### REQUIREMENT A
Answer each question from the interview excerpt with Carrie Mae Weems, one per line and marked (i), (ii), (iii).
(i) What does Weems say is everything?
(ii) For whom does she make the work first and foremost?
(iii) For whom does she say the work is made?
### REQUIREMENT B
Carry on the interview excerpt with Carrie Mae Weems from the point where it stops.

### DOCUMENT EXCERPT

## START

Carrie Mae Weems That is so, so, powerful to to here, you know, and we, you know. I just, I think that what I really tried to do, through this work is to provide a space. A space of habitation, a space of consideration, the space of-of beauty. And humor. And peace and comfort. Of asking very, very, very difficult questions in a way that, don't sound so difficult. That actually sound very warm. I think I think the tone is everything. You know, tone is- you can say anything you want in the world. And it can be heard, I think often if we say it and we use the right tone. And, and so how something is made esthetically, I spend an enormous amount of time thinking about what something looks like. Something sounds like, you know, you know, how do I open it — how do I open space? How do I open space for me? For, for for all of that, that I'm feeling and know that I can bring an audience with me because they're feeling exactly the same thing, that they need exactly the same thing that I need, right? So I'm making the work first and foremost for me. And then it becomes the, the, the, the, the gift, if you will, the, the sharing, that I can offer to my audience, offering it in a way that allows them to step into the work and to see themselves reflected back without it necessarily being representational, right. And it's not simply made for women and it's not simply made for Black people. It's made for people who are interested in having the conversation. 

Ellen McGirt Mmm.

## END

### ENTRIES SHOWN
## START

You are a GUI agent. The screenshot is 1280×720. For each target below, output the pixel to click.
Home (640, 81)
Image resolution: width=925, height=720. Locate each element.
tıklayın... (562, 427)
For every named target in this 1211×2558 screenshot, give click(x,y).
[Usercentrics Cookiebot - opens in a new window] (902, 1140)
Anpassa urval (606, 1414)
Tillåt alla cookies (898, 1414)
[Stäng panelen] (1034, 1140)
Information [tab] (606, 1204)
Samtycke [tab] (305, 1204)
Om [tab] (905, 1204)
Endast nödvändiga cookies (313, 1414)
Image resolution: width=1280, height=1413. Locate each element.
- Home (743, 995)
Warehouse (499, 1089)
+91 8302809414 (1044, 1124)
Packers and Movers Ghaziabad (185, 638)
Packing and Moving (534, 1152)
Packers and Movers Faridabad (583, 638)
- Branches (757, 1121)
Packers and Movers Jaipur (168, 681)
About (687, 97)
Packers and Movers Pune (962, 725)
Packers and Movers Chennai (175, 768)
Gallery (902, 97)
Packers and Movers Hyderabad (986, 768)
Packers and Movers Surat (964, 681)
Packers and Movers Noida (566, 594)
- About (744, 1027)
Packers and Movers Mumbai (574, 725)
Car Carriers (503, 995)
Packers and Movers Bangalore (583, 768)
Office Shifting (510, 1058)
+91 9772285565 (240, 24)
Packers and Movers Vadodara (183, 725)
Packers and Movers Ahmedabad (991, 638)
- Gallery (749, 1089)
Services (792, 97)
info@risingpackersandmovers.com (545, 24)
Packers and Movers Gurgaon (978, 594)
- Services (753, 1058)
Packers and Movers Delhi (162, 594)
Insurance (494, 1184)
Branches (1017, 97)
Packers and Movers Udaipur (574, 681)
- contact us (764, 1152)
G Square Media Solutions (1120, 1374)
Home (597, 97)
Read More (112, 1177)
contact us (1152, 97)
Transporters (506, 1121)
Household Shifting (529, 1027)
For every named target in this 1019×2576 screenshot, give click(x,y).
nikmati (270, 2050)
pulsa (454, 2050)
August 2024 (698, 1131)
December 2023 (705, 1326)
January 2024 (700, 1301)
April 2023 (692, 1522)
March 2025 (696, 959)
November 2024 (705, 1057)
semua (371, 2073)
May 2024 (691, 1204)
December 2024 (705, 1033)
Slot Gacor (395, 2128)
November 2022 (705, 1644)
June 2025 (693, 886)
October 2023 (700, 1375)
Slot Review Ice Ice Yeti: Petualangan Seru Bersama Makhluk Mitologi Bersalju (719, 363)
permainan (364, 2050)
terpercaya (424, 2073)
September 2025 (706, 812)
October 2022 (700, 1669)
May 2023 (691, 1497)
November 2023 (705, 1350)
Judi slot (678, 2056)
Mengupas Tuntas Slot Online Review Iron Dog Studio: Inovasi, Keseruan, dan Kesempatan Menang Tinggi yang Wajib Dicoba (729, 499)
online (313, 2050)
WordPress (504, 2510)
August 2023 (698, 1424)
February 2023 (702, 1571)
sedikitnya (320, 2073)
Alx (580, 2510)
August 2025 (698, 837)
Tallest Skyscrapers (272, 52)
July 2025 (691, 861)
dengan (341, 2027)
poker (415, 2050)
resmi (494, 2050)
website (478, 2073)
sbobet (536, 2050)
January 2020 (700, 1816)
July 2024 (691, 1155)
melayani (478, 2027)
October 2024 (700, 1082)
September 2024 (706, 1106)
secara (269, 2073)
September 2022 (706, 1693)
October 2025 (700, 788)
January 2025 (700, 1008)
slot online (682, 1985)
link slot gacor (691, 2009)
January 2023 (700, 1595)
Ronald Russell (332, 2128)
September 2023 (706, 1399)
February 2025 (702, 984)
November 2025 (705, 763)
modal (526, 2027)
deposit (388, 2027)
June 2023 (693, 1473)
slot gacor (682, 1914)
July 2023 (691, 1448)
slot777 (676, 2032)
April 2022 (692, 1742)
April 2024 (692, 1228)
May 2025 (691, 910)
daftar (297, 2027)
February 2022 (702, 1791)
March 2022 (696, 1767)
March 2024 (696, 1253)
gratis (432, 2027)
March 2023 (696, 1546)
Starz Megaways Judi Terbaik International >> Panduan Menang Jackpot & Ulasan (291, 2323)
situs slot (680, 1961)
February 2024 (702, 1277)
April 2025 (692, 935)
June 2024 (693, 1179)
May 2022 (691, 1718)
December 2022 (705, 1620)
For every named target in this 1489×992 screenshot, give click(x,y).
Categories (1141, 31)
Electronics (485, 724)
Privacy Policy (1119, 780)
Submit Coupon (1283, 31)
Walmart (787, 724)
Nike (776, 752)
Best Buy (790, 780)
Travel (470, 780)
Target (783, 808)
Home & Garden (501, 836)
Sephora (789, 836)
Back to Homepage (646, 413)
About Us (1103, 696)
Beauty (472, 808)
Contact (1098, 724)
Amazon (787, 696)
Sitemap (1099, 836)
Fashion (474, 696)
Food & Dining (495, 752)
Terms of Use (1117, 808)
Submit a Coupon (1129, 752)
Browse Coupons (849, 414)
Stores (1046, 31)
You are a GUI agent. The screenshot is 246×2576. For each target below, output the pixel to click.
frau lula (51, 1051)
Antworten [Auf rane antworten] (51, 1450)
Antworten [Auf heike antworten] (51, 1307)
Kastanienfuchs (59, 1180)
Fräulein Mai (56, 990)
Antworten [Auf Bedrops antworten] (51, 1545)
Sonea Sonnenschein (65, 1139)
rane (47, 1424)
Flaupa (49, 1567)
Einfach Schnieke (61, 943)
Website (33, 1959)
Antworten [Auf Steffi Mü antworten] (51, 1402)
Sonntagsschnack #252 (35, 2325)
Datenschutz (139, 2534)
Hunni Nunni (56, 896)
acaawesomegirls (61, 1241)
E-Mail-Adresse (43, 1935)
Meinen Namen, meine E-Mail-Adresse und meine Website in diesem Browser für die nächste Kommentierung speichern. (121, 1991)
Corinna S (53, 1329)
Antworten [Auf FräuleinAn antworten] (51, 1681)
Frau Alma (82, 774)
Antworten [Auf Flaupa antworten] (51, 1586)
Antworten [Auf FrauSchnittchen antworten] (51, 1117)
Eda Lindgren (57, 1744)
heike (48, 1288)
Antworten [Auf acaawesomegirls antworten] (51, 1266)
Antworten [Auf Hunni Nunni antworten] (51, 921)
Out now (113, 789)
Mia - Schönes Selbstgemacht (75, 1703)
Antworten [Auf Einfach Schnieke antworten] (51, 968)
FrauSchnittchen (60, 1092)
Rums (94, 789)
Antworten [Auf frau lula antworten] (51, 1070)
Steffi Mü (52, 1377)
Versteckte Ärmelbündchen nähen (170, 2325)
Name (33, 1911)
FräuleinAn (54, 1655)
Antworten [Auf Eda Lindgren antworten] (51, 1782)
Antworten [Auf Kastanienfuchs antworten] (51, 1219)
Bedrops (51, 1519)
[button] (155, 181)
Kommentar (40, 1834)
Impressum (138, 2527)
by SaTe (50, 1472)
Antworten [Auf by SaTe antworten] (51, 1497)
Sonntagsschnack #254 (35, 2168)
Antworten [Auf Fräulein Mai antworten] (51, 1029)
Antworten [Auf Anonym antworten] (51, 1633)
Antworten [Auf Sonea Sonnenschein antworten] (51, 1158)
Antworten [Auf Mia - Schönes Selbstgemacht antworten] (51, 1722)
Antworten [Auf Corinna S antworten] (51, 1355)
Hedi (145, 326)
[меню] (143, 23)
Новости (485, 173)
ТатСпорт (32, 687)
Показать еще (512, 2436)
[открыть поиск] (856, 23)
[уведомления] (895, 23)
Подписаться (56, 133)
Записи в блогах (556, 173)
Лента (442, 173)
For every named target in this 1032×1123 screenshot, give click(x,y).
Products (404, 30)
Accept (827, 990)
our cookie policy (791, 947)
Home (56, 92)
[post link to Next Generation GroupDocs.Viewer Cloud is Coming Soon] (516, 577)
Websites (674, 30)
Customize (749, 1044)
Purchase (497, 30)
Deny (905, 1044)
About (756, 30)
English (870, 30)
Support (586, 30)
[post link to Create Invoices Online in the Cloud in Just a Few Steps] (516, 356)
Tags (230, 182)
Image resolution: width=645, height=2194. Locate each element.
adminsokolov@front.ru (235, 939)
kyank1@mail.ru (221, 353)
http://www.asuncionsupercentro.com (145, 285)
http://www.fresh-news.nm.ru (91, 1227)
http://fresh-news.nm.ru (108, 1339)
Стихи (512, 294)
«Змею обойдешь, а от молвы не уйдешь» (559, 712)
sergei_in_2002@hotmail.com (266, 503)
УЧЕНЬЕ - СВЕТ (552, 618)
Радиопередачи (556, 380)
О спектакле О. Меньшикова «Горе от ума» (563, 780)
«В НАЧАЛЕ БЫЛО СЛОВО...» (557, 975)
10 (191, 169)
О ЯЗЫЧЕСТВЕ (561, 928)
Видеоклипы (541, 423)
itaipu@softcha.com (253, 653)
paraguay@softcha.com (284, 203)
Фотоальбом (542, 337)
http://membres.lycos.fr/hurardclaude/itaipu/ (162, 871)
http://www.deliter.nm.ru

## END

### EXERCISE OUTPUT A
(i) The tone.
(ii) For herself.
(iii) For people who are interested in having the conversation.

### EXERCISE OUTPUT B
Carrie Mae Weems People that are interested in being challenged. Who are- who were seeking. Who are curious or asking questions. You know, so that it has a great deal of compassion and charity loaded and located I think, in work. And that, I think, is the thing that allows people to negotiate these very difficult subjects, and very difficult terrain. It's embodied in it. And so these ideas about design, what you are designing what you're putting in the world, building and shaping it, constructing for the world to, to, to inhabit along with you is the house, you know, that's the roof. You know, it's the it's the it's the container. And it's the protection. You know, it allows you to stand in the conditions and not be ruined. Yeah, to stand in the conditions and not be ruined. And that is that is indeed the challenge of the work. Because looking at, you know, hundreds and hundreds and hundreds of murders. And still be able to get up in the morning and walk out of your house and love your family and say hello to the world, is a challenge. That's not easy to do. You know, when we're working on these kinds of projects in my studio, sometimes we have to leave the studio early, right. If you're, you know, trying to aestheticize, you know, the murder of, you know, Laquan McDonald being shot on the streets of Chicago. Well, you know, we're trying to edit this, you know, trying to create a rhythm right to that so that we can have, like, you know, so we can carry our audience. Well, this is complicated material, you know, painful, horrible material that, you know, that you witnessed, that we witnessed and that we then, you know, bring forth into the into the world. So, it is, it is, a challenge by all means at all measure. But the thing that is resounding is, is that of hope. You know, you only do it because you are hoping that something can be better. You're hoping that something can be better, that you're hoping that if I do this, if I make this action, that maybe I can change the outcome of that, what a glorious day, right. that's the thing that keeps you going. That's the thing that that that says, I can do this work, I can cry, I can, I can, I can, I can be angry, I can be upset. But at the end of the day, I know that I am doing this work because something has to change. So thank you very much. 

Ellen McGirt Thank you. Thank you so very much. 

Jessica Helfand Truly, for all the time and and the thoughtfulness and your compassion about all things great and small. It's really, an honor. 

Carrie Mae Weems Peace and love. 

Ellen McGirt Peace and love to you, my friend Jessica.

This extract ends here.